After a user visits this customer support page, they are given an Ethereum wallet address owned by the pig butchers. The “support” person asks for a screenshot of the address being “added” to the user’s cryptocurrency address book so they can verify that funds will be delivered to the right address.

A Telegram message from a pig butcher asking a victim to purchase and invest 20,000 U.S. dollars worth of ethereum (or ETH)

In this instance, I was asked to purchase $20,000 worth of Ethereum (or ETH) and send the ETH to the “address you copied and send it to your wallet for trading.” Such a high dollar amount of Ethereum is likely an effort to steal as many funds as possible.

A diagram from Tenable showing how cryptocurrency is sent across various Ethereal wallet addresses and ultimately leads to the Tokenlon exchange, a popular destination for laundering stolen funds from pig butchering scams

This particular address I was asked to send money to received nearly $500,000 in funds from other cryptocurrency wallets, which I am highly confident are other victims.

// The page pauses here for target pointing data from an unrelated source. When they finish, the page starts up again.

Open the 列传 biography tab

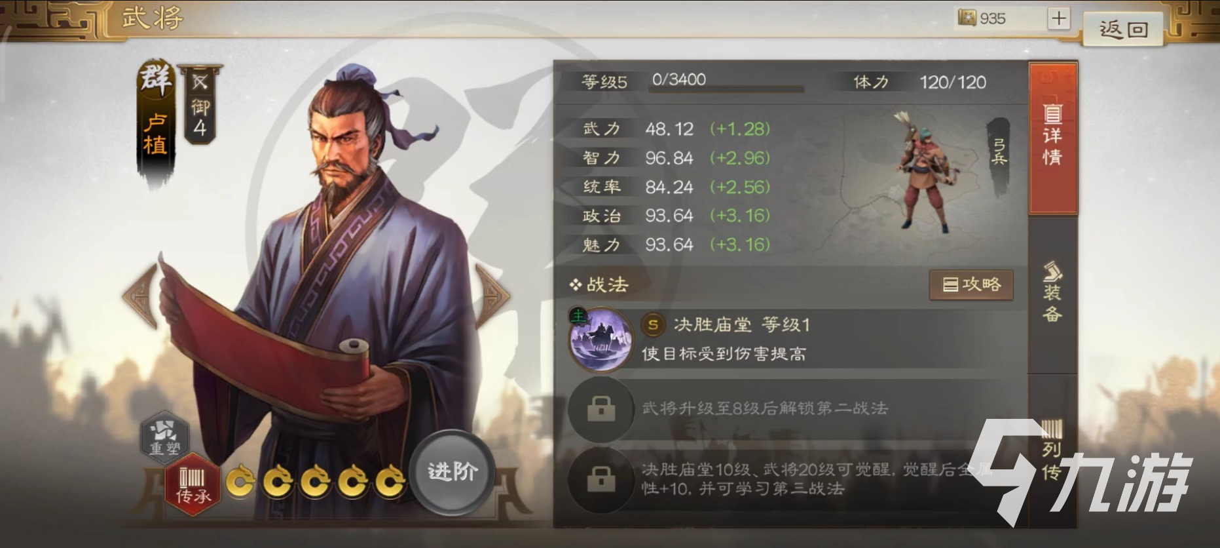point(1053,450)
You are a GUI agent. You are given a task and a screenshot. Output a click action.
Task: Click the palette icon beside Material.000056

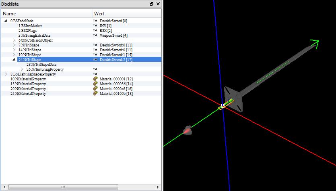pos(95,84)
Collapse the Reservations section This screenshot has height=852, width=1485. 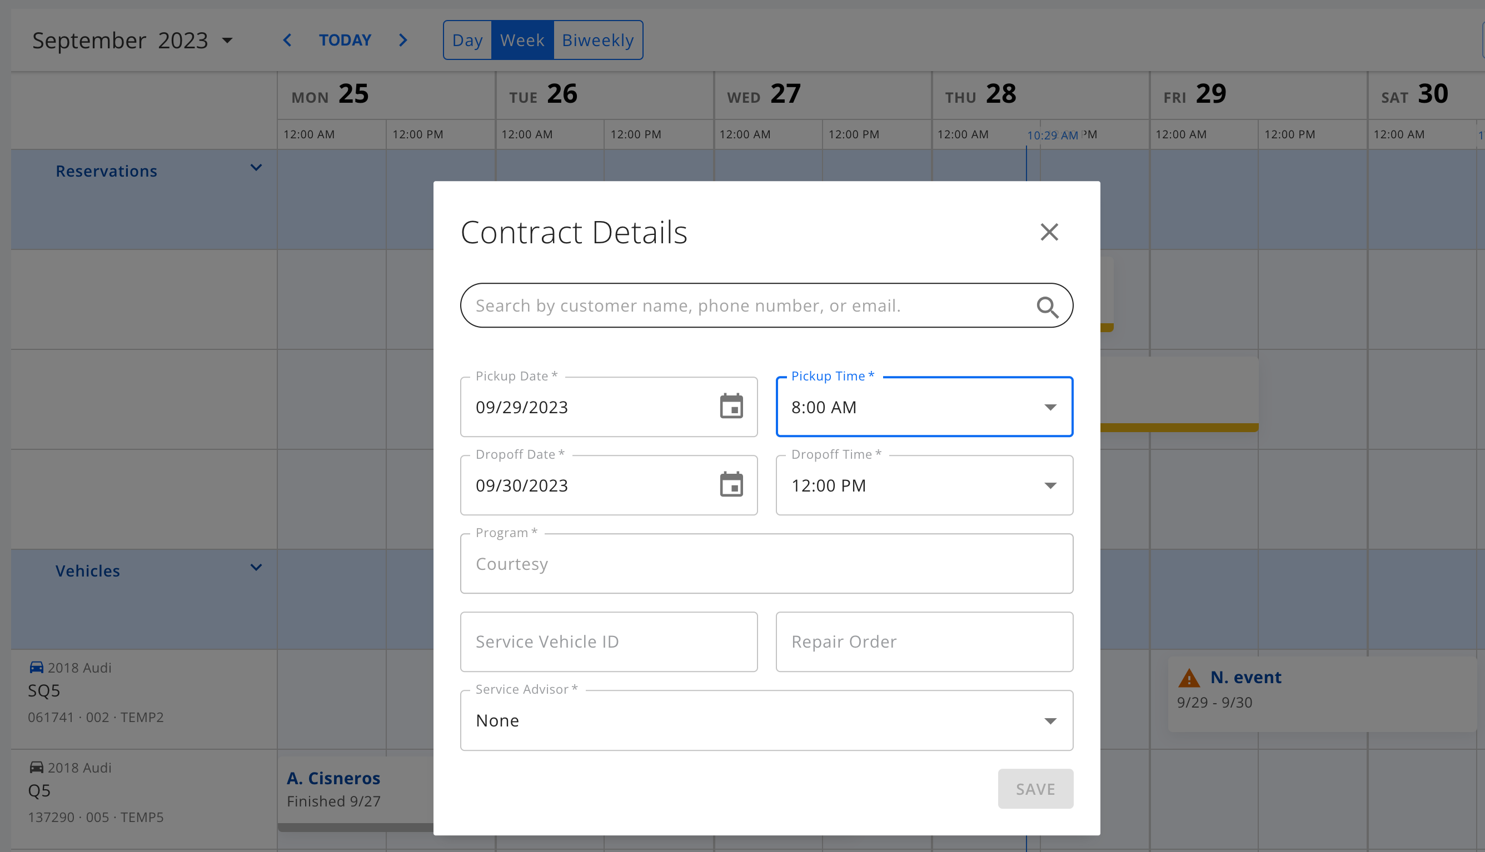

These funds were then transferred to other cryptocurrency addresses and eventually laundered through a platform called Tokenlon, which appears to be a popular destination for stolen funds tied to pig butchering scams. However, because I cannot say with high confidence all of the funds associated with these other addresses originated from pig butchering victims, I am being conservative in my estimates of the losses.

Example #2: Purchase Bitcoin from Cash App, Transfer to Coinbase Wallet before transferring to pig butcher-controlled Bitcoin wallet

In another example, I was instructed to download Cash App, a popular peer-to-peer payment application that has been targeted by scammers in the past. However, in this scenario, I was told to purchase Bitcoin from Cash App and then download and transfer the funds to Coinbase Wallet.

A Telegram message from a pig butcher asking a victim to purchase Bitcoin from Cash App

When I asked why I needed to purchase Bitcoin from Cash App rather than buying it straight from Coinbase, the butcher replied that Cash App is “more convenient” because it takes too long for the Bitcoin to reach my account when buying through Coinbase. With Cash App, the Bitcoin would be available for use “immediately.”

A Telegram message from a pig butcher nudging a victim to use Cash App instead of Coinbase for purchasing and transferring Bitcoin

Similar to the previous example with Ethereum, I was instructed to visit a website claiming to be IronFX Online, an online trading platform. The layouts for both the fake IronFX Online website and the fake Kraken website are identical. Just as in the previous example, I was instructed to speak to the “online service” and tell them that I need to trade “BTC,” which is the ticker symbol for Bitcoin. According to the pig butchers, the “online service” will give me a cryptocurrency address that I will need to send the Bitcoin to.

A Telegram message from a pig butcher with instructions on visiting a fake investment website for IronFX in order to retrieve a BTC address for trading purposes

An example of the conversation with the online service operating the fake Bitcoin exchange, which includes the online service team sharing a Bitcoin address for use in trading.

I was initially asked to invest as little as $1,000, but I asked if I could lower the amount and they agreed. I did not end up sending any funds to the address that was given to me, but I was able to see a small sum of money transferred to the address. This address sent those funds directly to another Bitcoin address that had received over 280 bitcoin, which totaled over $12.1 million dollars based on the price of Bitcoin as of February 2024.

A screenshot of the total amount of Bitcoin received by a "receiving" address in a pig butchering scam.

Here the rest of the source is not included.